O Tribunal de Justiça de Sergipe (TJSE) participará do mutirão sob a coordenação do GMF, com a reavaliação de 800 processos, em média. Por meio de dados cruzados entre o Sistema Eletrônico de Execução Unificado (SEEU), e o Banco Nacional de Monitoramento de Prisões (BNMP), o CNJ selecionou os processos que seriam incluídos no mutirão e encaminhou a relação ao TJSE.
"Esse mutirão é de extrema importância porque iremos revisar aqueles processos específicos cuja relação veio diretamente do CNJ, os quais seriam os casos mais críticos, aqueles presos que necessitariam de um olhar diferenciado, a exemplo de pessoas presas provisoriamente há mais de um ano, além das lactantes e gestantes que já são casos muito específicos, muito delicados.
Com relação a essa reunião, a importância é alinhar com os nossos parceiros, o Ministério Público, a Defensoria Pública e a OAB a realização desse mutirão porque não é um mutirão que depende tão somente do Judiciário, mas de todas essas instituições, que estejamos alinhados com o propósito que é realmente fazer a revisão desses processos específicos", complementou a juíza Dauquíria Ferreira.
O GMF solicitou aos chefes de Secretaria e aos magistrados com competência criminal uma análise da relação de processos encaminhadas pelo CNJ, verificando, por exemplo, a efetivação e manutenção das prisões e as extinções de punibilidade. Durante a reunião ficou determinado que, até quinta-feira, dia 27, a lista definitiva contendo os processos que serão objeto do mutirão será encaminhada aos órgãos do sistema de Justiça. Ao final, os participantes avaliaram o encontro.
"Essas reuniões são muito importantes para aliarmos toda a movimentação administrativa desses processos, para nós atentarmos todos os operadores que vão atuar nesse mutirão para que seja alcançado o seu fiel objetivo", analisou o procurador-geral Manoel Cabral.
"É do interesse da população que a justiça seja prestada com qualidade e é necessária e imprescindível que haja uma interlocução entre as pessoas que fazem esse sistema. E é isso que estamos fazendo aqui hoje", salientou Vinícius Barreto, defensor público-geral.
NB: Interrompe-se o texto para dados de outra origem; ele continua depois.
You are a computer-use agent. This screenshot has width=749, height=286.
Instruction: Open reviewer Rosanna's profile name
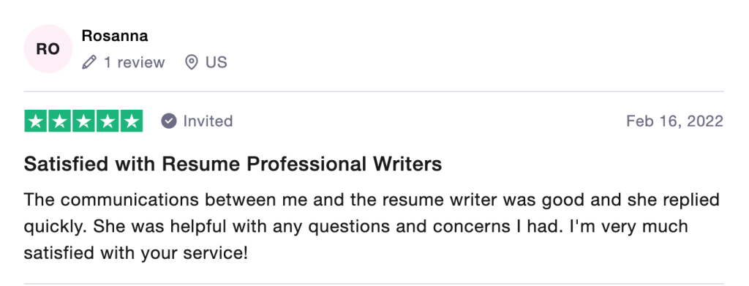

"É uma iniciativa de suma importância, tanto para as instituições envolvidas como o Ministério Público, Defensoria Pública, Ordem dos Advogados do Brasil, como para o próprio Poder Judiciário. Essa reunião reforça a união de força que vem sendo construída por todas essas instituições, não somente nesse caso concreto, como em tantas outras demandas", destacou Leonardo Oliveira, procurador-geral da OAB.
Reunião com o CNJ
O objetivo do mutirão é garantir o cumprimento da legislação e dos precedentes vinculantes do Supremo Tribunal Federal (STF), possibilitando desafogar os sistemas prisionais estaduais.
Na sexta-feira dia, 21, o Grupo de Monitoramento e Fiscalização do Sistema Carcerário e do Sistema de Execução das Medidas Socioeducativas do Tribunal de Justiça de Sergipe (GMF/SE), realizou uma reunião, por videoconferência, com a juíza designada pelo CNJ Ana Paula de Medeiros Braga Bussulo. No encontro também foi feito um alinhamento para a realização do Mutirão Processual Penal em Sergipe.
A presidente do CNJ e do Supremo Tribunal Federal (STF), ministra Rosa Weber, iniciou na segunda-feira, dia 24, agendas em cinco unidades da federação para lançar o novo modelo nacional de mutirão carcerário. Até o dia 28/07, serão cumpridas agendas em Mato Grosso, Rio Grande do Norte, Bahia, Minas Gerais e São Paulo.